The economy and tax revenues exploded by the highest rates since, you guessed it, the post tax cut periods of the 80s.
As did the national debt. Are you beginning to see the connection?
bb:
The deficit nearly disappeared by the end of the Reagan and Bush Administrations despite the war spending because of surging tax revenues. Bush is well on his way to getting to surplus by 2009.
["Bart" DePalma]: The deficit nearly disappeared by the end of the Reagan and Bush Administrations despite the war spending because of surging tax revenues. Bush is well on his way to getting to surplus by 2009.
Pile'o'crap. See here. And from here: 1980 -73.8 (Billion) 1981 -79.0 1982 -128.0 1983 -207.8 1984 -185.4 1985 -212.3 1986 -221.2 1987 -149.7 1988 -155.2 1989 -152.6 1990 -221.0 1991 -269.2 1992 -290.3 Here's some more number crunching on the "Reagan miracle". Please, stop making sh*te up, "Bart". Thanks in advance. Cheers,
arne:
Raw numbers are misleading without context. The Reagan deficits to finance the rebuilding of the military which led to winning the Cold War plunged from 6.3 of GDP in 1983 to 3.0% of GDP in 1989, about the same percentage of GDP the Carter Administration left without rebuilding the military. The deficit was headed to zero after 1989 because of the peace dividend until Bush decided to bail out the S&Ls. Mr.
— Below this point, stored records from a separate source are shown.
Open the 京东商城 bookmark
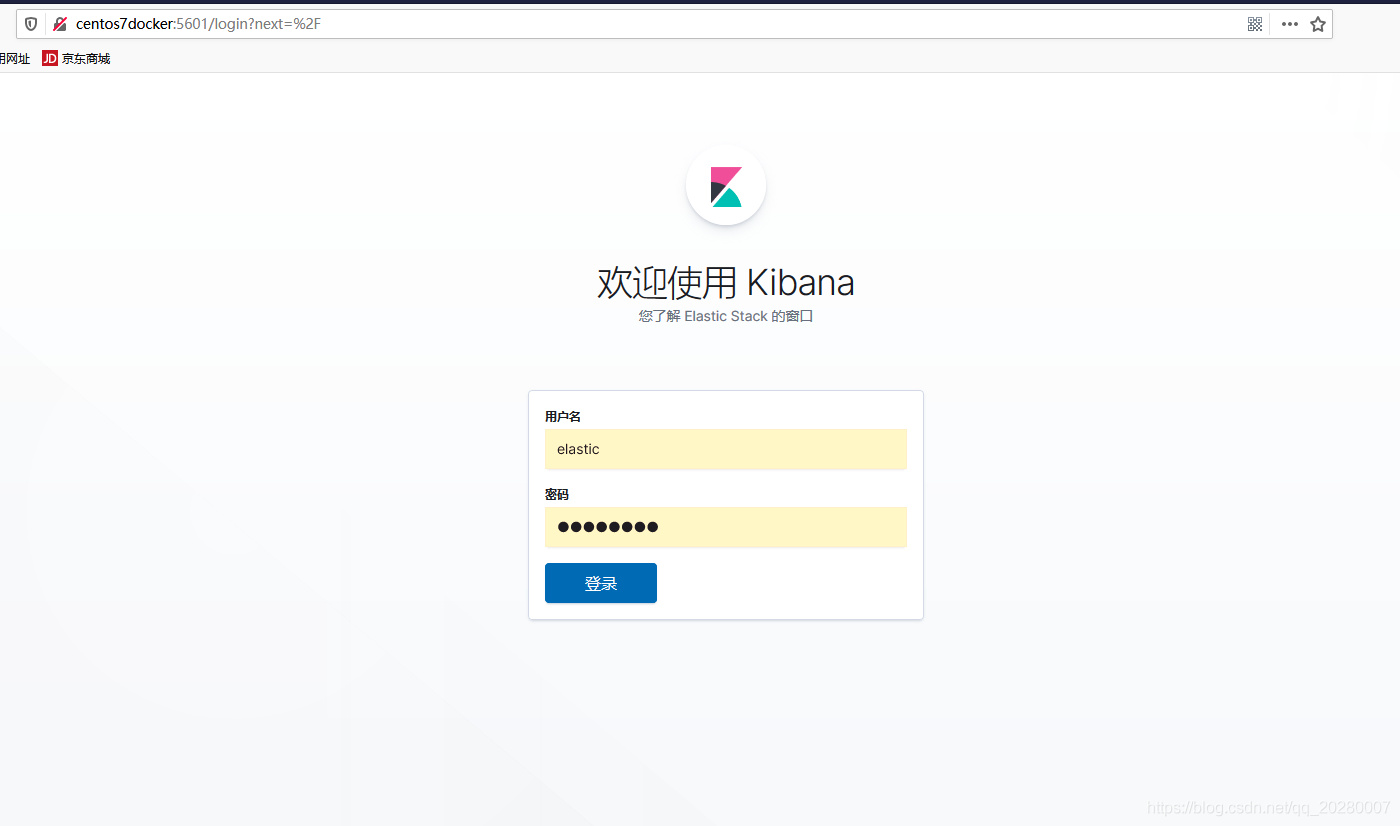coord(86,58)
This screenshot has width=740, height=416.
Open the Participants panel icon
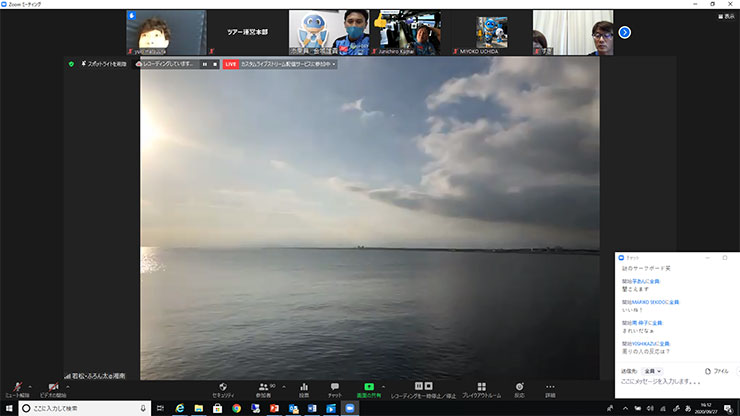(x=264, y=387)
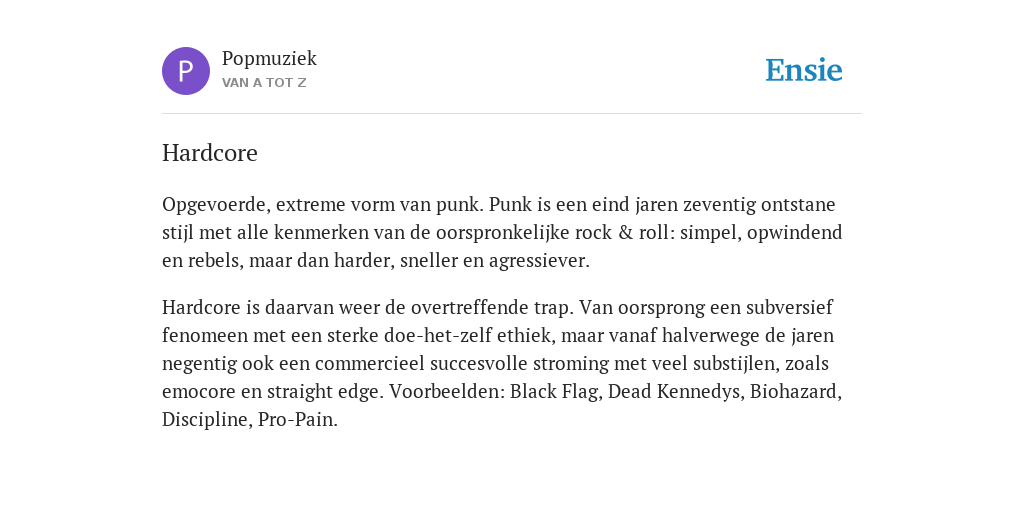This screenshot has height=512, width=1024.
Task: Click the word Voorbeelden
Action: coord(447,392)

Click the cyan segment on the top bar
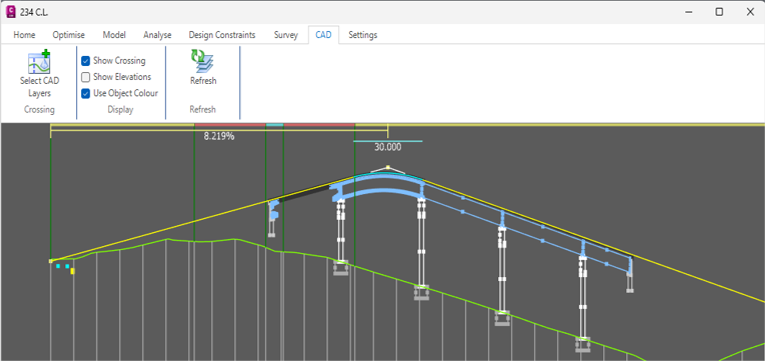tap(274, 125)
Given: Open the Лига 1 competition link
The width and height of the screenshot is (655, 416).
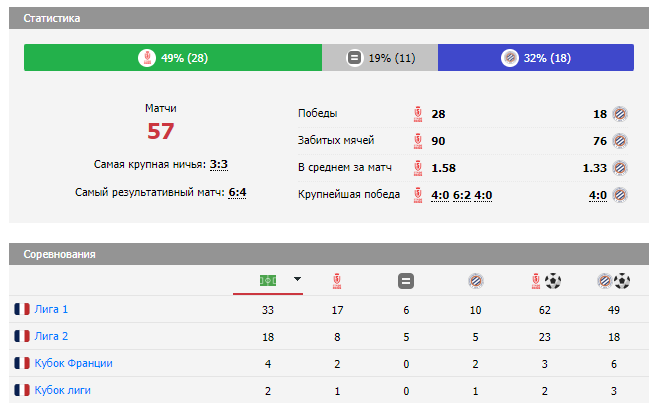Looking at the screenshot, I should pyautogui.click(x=52, y=309).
Bush's present deficit of about $160 billion is a far lower percentage of a much larger economy and is falling about $100 billion per year. Once again, deficits arise from the government spending even more than the surging tax revenues it receives. Revenues increased from $599.3 billion in 1981 to $990.7 billion in 1989. However, spending increased from $678.2 billion in 1981 to $1,143.2 billion in 1989. Deficit facts[sic]: If the United States raised its tax rates to the level of Germany's, it could not only wipe out the deficit, but eliminate poverty in America. The United States had similar tax rates to Germany prior to the Reagan reforms. The result was the Carter recession, low tax revenues, deficits and far higher poverty. You eliminate poverty by creating wealth, not punishing wealth creation. Almost all mainstream economists believe that, until now, the U.S. debt has been a minor problem requiring no immediate action. But they also point out that when the Baby Boomers start retiring in 2010, a worsened debt will combine with our Social Security problems to form a major financial crisis. Our debt is low compared to most of the industrialized world and is causing no problems in the world's most dynamic economy. The naysayers have been wrong for decades. The government recouped all of the costs plus change of the 80s military buildup to win the Cold War by drawing down the military until 9/11. However, once again, the government spent all of the peace dividend and far more until the 94 Congress slowed the rate of increase in spending and created a short lived surplus. On the other hand, the unfunded mandates of Social Security and Medicare will make our debt far higher than it has been historically.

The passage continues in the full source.